- [TEXT SHOWN]

▽

So the 21% that you are talking about is for the Infosys Group level which includes BPO and other things. If you look at just Infosys, that is about 15.7% or 15.8%. So frankly, I don’t think there is any vertical that is there, I just mentioned that most of our attrition is natural, at this time of the year people go for studies and all those kind of things. And all of that is people with three to four, five years of experience, that is the kind of areas where we lose people. Equally though, the other interesting thing is when we look at it our high performer attrition has come down, over the last quarter it has come down by almost 2 percentage point from about 13.2% to about 11.2%. So that is the significant improvement in what we see. So I think the attrition is, if you ask me it is more natural, more for people moving and doing other things like further studies, etc. And more importantly, the high performer attrition is something which is much more in our flavor and that is what we are aiming to kind of improve.

 

Pravin

 

I have one more. Sir, so at a vertical level you will not be able to share?

 

Krishnamurthy Shankar

 

All the verticals, I don’t think there is any very significant at all in any of the verticals.

△

- [DIRECTIVE 1] Transcribe the passage of the transcript on employee attrition starting at "I have one more." and ending at "of the verticals.".
- [DIRECTIVE 2] In the transcript on employee attrition, how much did high performer attrition change over the last quarter?
- [DIRECTIVE 3] Write the next part of the transcript on employee attrition, starting after its final line.

- [ENTRIES]
▽

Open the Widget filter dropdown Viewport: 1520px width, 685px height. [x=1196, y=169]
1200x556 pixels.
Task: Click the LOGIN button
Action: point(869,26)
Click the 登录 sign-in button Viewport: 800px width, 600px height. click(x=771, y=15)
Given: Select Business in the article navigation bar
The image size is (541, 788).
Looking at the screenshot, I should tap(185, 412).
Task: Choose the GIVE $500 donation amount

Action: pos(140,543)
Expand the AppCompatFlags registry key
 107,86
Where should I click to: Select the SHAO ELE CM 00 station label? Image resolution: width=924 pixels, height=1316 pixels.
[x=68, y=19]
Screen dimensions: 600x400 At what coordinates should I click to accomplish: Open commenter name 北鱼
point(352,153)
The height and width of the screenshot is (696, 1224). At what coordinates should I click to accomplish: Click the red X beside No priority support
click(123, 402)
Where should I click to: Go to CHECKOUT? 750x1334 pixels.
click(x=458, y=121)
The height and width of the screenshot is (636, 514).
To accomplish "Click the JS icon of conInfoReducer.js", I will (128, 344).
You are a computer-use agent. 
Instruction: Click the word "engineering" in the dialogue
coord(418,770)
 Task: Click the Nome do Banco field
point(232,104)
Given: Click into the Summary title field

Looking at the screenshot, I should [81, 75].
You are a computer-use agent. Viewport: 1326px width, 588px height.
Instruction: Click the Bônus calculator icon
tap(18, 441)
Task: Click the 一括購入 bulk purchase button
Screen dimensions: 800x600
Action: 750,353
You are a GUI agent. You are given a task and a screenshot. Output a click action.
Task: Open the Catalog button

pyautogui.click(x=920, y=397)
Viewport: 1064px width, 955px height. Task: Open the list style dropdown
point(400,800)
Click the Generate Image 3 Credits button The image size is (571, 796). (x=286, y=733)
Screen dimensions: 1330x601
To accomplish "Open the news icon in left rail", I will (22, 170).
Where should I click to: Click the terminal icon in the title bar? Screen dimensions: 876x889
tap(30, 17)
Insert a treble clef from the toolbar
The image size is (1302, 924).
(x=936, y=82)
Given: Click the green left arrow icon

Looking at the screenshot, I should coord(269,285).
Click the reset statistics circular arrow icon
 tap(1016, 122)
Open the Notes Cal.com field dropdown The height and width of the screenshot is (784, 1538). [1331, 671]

△

- [RESULT 1]
I have one more. Sir, so at a vertical level you will not be able to share?

 

Krishnamurthy Shankar

 

All the verticals, I don’t think there is any very significant at all in any of the verticals.

- [RESULT 2] It fell by almost 2 percentage points, from about 13.2% to about 11.2%.

- [RESULT 3]
 

 

 

 

Balaji

 

I don’t know what has been covered, but from a technical point of view I would like to know from Ranganath, how much actually this hedging is helping or not helping you? The way you have revised it, particularly in dollar terms, dollar value. Very simple words, simple figures, how much you hedged for this year and whether there has been more hedging happened and what has been the non-operative sequentially?

 

Ranganath D. Mavinakere

 

Sure. I see there are two questions there, let me talk about first hedging. Always our policy is that we hedge net FX assets on a rolling basis for about two quarters. We have consistently followed that hedging policy over several quarters and it has helped us. Even this quarter also it helped us in reducing the volatility on the P&L. So about $980 mn of hedging that is there on the books today across currencies. And if you look at I think, if you are referring to guidance, guidance 1% dip is in constant currency, so it is not really on the hedging or the currency movement, it is in constant currency. So that is primarily because of the business reasons that Vishal and Pravin outlined earlier. So as far as hedging, we hedge the net foreign assets which on a rolling basis for about six months that works about $970 mn to $980 mn.

 

Balaji

 

So how much you attribute actually for business situation and then to volatility if you are revising, because I think it was lower, what could be the ratio or a percentage?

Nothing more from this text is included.